The way we buy cars offers a great example of what I call “binge/purge” money management.
For the auto industry, 2018 was a solid year. Some 17.3 million vehicles were sold (the fourth straight year with more than 17 million vehicles sold), with SUVs and trucks leading the way. Auto industry writers, such as Jason Unrau, attribute the strong sales, in large part, to low gas prices. “At the pumps, if the average price of gasoline in America remains under the $3 mark, you can expect larger vehicles to fly off the lot.”
It happens all the time. Outside circumstances change, and our behavior follows.
A common mistake with investing
Binge/purge is standard operating procedure for many investors as well. It can be seen in annual surveys in which investors underperform the funds they invest in. For example, a Morningstar study found that in a 10-year period through the end of 2016, the average investor in diversified equity mutual funds underperformed the average diversified equity fund.
How can that happen? When the market falls, fear prompts a run for the exits. Once they’ve gotten out, binge/purge investors often find it much more difficult to get back in, and usually do so only after the market has exceeded its previous high.
A better way
One of my favorite investment writers is Jason Zweig, who writes the Intelligent Investor column in the Wall Street Journal. After hundreds of columns in which he closely studied the market, one principle stood out.
“From financial history and from my own experience,” Zweig wrote, “I long ago concluded that regression to the mean is the most powerful law in financial physics: Periods of above-average performance are inevitably followed by below-average returns, and bad times inevitably set the stage for surprisingly good performance.”
In other words, bull markets are followed by bear markets, which are followed by bull markets, and on and on. Investing is best done from the perspective of a long-term investor, not a short-term trader. Recognize that something you can control, time in the market, is far more important to your success than the impossible-to-achieve goal of perfect market timing. Find an investment strategy you can stay with in good times and in bad, and then, in fact, stay with it.

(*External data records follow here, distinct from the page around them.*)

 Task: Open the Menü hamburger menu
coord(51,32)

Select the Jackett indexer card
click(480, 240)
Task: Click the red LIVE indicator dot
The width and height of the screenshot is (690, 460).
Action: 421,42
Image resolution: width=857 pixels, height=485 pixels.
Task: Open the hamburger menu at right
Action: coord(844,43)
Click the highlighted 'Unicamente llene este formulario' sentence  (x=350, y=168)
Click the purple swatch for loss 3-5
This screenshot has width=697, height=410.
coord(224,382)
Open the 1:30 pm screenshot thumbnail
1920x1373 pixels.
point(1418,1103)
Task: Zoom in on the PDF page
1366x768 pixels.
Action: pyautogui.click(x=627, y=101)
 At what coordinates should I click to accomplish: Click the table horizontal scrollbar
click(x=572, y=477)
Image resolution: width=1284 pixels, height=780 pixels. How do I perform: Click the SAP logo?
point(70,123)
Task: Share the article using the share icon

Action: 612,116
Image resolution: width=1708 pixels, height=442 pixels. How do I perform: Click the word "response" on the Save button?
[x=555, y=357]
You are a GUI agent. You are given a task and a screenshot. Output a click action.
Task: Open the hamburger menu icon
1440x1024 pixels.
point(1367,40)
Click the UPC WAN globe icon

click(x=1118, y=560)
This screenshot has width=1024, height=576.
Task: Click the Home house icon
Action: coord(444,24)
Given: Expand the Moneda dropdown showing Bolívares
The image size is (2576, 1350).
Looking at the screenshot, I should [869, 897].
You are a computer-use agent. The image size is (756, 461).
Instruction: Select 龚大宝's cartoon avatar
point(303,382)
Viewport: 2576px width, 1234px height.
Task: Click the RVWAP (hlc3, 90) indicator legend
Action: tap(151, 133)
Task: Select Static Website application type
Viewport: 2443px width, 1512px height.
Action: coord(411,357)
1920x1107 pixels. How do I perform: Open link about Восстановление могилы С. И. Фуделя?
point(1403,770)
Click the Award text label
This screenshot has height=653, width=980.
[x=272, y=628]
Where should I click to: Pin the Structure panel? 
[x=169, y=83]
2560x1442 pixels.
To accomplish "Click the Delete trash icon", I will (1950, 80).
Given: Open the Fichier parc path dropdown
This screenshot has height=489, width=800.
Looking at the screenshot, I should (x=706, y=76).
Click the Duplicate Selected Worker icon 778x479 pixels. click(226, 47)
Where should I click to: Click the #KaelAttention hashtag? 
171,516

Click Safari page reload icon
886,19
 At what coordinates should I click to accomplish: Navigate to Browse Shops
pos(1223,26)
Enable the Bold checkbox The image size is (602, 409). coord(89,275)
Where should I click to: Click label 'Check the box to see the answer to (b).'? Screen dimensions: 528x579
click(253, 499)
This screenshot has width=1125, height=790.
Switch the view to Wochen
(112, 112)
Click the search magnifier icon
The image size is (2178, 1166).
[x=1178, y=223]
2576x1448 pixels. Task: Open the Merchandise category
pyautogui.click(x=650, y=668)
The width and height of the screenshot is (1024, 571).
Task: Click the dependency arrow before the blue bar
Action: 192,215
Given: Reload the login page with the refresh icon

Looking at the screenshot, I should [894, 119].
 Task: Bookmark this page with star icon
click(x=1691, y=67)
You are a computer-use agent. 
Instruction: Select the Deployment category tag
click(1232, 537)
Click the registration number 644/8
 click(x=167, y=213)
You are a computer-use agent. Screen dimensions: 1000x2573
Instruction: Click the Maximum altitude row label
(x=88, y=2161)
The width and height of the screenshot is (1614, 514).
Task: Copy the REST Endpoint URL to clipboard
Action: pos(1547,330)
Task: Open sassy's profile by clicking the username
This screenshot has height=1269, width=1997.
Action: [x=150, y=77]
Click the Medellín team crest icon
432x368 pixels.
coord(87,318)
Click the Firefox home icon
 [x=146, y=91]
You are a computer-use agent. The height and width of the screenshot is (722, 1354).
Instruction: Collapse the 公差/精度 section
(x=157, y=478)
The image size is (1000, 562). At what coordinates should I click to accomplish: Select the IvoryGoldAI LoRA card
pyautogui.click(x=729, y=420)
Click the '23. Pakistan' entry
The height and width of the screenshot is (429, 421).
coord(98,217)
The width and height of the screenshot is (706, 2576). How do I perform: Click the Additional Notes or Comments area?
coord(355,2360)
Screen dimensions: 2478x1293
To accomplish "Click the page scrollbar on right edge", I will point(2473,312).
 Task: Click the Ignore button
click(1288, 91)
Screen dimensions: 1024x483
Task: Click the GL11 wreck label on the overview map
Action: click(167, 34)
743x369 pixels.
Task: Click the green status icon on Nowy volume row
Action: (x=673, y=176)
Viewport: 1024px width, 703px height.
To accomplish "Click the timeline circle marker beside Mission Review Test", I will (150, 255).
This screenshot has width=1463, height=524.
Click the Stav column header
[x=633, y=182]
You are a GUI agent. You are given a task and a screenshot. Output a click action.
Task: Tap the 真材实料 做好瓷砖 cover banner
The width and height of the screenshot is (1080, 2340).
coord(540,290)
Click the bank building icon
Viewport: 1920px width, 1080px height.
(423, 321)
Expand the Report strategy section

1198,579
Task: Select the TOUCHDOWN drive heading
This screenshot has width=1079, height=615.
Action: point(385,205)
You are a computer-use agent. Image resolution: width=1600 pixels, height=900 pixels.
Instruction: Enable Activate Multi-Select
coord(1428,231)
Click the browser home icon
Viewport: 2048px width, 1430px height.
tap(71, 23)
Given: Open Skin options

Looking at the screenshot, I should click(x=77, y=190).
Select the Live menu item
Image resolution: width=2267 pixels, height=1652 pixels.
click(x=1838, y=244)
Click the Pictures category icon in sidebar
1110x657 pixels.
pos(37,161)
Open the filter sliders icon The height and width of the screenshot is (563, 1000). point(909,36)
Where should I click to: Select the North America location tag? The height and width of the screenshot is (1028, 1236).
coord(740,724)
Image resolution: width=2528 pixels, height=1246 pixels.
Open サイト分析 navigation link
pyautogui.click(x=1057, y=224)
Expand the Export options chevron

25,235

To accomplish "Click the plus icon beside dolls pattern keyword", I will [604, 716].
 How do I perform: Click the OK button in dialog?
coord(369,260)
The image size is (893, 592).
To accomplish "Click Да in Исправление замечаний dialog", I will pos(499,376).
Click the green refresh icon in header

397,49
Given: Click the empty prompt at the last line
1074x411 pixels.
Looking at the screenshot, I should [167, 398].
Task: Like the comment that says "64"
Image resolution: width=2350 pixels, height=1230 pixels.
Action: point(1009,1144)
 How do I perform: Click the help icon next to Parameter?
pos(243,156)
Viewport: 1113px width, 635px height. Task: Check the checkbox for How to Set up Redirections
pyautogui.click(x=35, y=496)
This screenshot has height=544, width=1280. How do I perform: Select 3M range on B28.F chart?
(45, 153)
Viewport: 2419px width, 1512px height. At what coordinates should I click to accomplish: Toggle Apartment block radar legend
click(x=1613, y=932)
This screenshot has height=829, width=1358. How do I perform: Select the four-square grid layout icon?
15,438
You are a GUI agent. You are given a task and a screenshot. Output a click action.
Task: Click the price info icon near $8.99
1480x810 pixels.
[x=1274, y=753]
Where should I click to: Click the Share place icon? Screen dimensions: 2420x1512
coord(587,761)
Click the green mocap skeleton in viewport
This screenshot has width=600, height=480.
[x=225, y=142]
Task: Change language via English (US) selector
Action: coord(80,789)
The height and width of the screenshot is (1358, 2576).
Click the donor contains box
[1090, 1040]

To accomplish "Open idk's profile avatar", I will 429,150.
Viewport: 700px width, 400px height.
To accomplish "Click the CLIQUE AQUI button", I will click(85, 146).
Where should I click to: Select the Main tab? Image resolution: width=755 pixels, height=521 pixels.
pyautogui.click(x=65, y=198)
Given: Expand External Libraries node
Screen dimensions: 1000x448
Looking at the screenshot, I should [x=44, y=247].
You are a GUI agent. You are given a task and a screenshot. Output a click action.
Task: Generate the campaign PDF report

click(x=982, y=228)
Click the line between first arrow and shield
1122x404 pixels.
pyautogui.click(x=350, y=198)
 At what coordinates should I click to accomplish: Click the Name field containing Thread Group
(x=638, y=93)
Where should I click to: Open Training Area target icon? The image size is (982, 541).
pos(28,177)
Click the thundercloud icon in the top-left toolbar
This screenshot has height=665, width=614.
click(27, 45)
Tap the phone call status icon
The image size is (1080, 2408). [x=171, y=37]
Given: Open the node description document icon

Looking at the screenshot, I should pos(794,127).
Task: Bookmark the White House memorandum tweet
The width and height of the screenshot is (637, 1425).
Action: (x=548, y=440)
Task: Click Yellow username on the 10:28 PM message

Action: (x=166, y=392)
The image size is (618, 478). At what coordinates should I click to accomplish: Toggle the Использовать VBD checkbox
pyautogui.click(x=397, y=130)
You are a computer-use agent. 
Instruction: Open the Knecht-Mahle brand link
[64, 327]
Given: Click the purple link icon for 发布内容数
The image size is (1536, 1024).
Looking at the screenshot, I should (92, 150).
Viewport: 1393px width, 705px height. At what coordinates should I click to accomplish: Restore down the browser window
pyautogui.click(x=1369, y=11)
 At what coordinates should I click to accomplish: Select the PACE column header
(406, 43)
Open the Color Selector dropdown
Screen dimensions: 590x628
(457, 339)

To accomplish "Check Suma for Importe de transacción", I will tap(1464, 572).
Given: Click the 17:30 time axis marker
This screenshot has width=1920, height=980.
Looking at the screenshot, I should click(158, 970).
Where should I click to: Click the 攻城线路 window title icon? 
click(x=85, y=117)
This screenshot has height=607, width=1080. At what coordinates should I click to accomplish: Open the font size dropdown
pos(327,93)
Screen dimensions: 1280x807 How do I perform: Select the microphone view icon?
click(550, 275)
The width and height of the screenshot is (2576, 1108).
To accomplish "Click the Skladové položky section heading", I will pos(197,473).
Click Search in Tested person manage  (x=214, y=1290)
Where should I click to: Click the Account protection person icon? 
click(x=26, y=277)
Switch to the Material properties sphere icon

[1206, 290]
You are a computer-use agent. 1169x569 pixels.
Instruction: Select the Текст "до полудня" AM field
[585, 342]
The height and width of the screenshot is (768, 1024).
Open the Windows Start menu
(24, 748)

The same principle can be seen with many financial decisions, such as buying a car. Just like the stock market, gas prices are cyclical. Low prices are followed by high prices, which are followed by low prices, and on and on. Vehicles are best bought with cash and kept for a long time—long enough to drive them through several cycles of changing oil prices. Buy vehicles you can afford to drive no matter how much gas costs. How will that SUV you’re thinking of buying impact your household budget if when gas goes to $4 per gallon?
No more financial binging and purging
Recognizing the cyclical nature of the economy is one thing. Resisting the temptation to be swayed by especially good or bad times is more difficult. As Zweig cautioned, “…humans perceive reality in short bursts and streaks, making a long-term perspective almost impossible to sustain…”
Developing that long-term perspective is an important part of what it means to be proactive with money instead of reactive, an initiator instead of a responder, a steward or manager—or, as I prefer, a wise builder—instead of a consumer.
Winning with money is about making financial decisions that work well under today’s circumstances, and would still hold up under very different circumstances.
Are you considering a significant financial decision right now? How will you feel about it when circumstances change, for better or for worse? How much would today’s circumstances have to change in order for you to regret the decision you’re contemplating?
What’s an example of a financial decision you’ve made that has held up well under different economic conditions, or one that didn’t hold up so well?